Monday, November 28, 2005

The Thanksgiving that almost wasn't

The tricky part about celebrating Thanksgiving abroad is just how conspicuous you appear to the locals. In most countries, harvest celebrations are finished by the end of October. In Europe, I presume, such festas are off the calendar to give everybody the proper prelude to Xmas. (They've had electric snowflakes and blinking Santas on London's Oxford St for over a month now...the Brits really need more public holidays.) As for Thanksgiving in Italy, suspicions run particularly high whenever word spreads that American expats are mobilizing for some type of ritual feeding. And so, I couldn't help but feel at times a bit under the microscope this weekend in Amandola.

There were a few moments last Wednesay when I thought there wouldn't even be a Thanksgiving. My mischievous neighbor Michael was phoning me with panicky weather reports from the front. From the relative safety of Rome, the radio was crackling most of the morning with updates of snowfall in the Apennines, but nothing too alarming. Michael, true to form, added a little color (white) to the reports, likening our little hilltop to a scene out of the end-of-the-world-as-we-know-it flick "The Day After Tomorrow". Surely, the sybills were not pleased with the spectre of Yanks on a 4-day weekend in Le Marche, he seemed to infer. I thought I could hear him grinning on the other end, but I couldn't be sure. In the end, we did get about 10 inches of the white stuff, but thankfully the worst had come and gone by the time we set foot in the slushy town center Thursday morning to pick up the bird. Still, we had no idea what unpleasantness we were slowly driving into Wednesday night as we took the most circuitous route imagineable to avoid the mountain passes. The radio by 8 p.m. was filled with silly DJ chatter about this odd American pasttime called Thanksgiving. This was an informed forum. The talk show host threw out a statistic that 46 million turkeys would go to slaughter to feed the Americans, hoping such a sum would invite from callers moral outrage or worse, recipes. But no such luck. Like Michael, the callers wanted to talk about the November blizzard instead. The topic of American's conspicuous consumption habits would have to wait until the weather improved, perhaps next spring.

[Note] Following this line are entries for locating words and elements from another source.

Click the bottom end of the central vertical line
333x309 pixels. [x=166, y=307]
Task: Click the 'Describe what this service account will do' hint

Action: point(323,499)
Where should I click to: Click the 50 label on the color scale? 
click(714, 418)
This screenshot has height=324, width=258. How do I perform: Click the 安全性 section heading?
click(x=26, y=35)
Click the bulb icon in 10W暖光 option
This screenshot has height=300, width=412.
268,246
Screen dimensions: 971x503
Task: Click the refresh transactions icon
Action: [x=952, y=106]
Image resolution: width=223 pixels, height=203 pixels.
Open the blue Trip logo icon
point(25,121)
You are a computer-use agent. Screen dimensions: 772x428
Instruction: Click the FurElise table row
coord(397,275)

Thankfully, Mario, our village butcher, was all business Thanksgiving morning. We were his only turkey customer that day and so he tried one last time to sell us the biggest bird he had -- (20 kg/44 lbs now. What are they feeding the turkeys in this town?) -- but we wouldn't hear of it. We got one that weighed in, on the imperial scale, at about 15 pounds. I then went off to the bank to check on my solvency. Here too the topic of Thanksgiving was, on cue, circulating around the bank like a generous drumstick with plenty of takers. A roast turkey in November. On a Thursday no less. Pazzi Americani, everybody agreed. I was just relieved to see I was still in the black. The turkey chatter clucking around would continue long after I left, no doubt. We all had a lot to be thankful for.

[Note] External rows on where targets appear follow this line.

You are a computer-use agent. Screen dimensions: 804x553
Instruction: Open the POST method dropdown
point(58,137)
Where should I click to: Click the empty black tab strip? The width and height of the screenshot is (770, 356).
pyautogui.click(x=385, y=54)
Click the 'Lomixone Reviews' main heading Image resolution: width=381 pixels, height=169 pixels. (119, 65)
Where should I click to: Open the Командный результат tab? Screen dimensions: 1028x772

Back home, Michael and Lili joined us, giving a third nationality (the Brits) representation at the table. In the end, the only person who wasn't impressed by Thanksgiving was our 83-year-old neighbor Fiore. I invited him over to join us. No, no, no, he insisted. He had plans. Plans?, I gasped, spying his Fiat Panda half buried in snow. Yep, cards. The fellas were coming over for a game of Tre Sette. If the weather cancelled their evening, then, he said, he would consider stopping over to say hello. He then shut the door to keep the heat inside.

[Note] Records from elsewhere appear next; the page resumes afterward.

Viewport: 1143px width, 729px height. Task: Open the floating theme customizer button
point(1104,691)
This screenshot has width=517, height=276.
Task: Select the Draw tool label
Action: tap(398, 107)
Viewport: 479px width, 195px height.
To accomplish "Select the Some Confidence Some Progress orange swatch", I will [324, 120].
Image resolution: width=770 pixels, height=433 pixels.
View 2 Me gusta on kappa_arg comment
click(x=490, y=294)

Fiore missed out. The meal was the best Thanksgiving feast in memory, and not just because we could not source Brussel sprouts nor any of its Belgian cousins. The turkey was sumptuous. As was the homemade stuffing and roasted veg (thanks to culinary maestre, Helen and Kate). The wine was in abundant supply. The fireplace was crackling. Snowflakes streamed past the window. The conversation, always lively, zipped across the planet at times including these imponderable moments: Judy Garland and her legacy from the Wizard of Oz to the Stonewall riots (courtesy of Jim), a few NY restaurant tips the next time I am in town (Helen), do all Americans really celebrate Thanksgiving? (Cristina) Something about how the good weather leaves the region whenever I come to Amandola and thus, the farmers want to know, if I could strategically arrive next year 2 weeks before the harvest (Michael).

Next door, Fiore and his pals played cards well into the night. As I turned out the lights around midnight I could see they were still going at it. We were in a tryptophan-induced fog. Turkey, I muttered.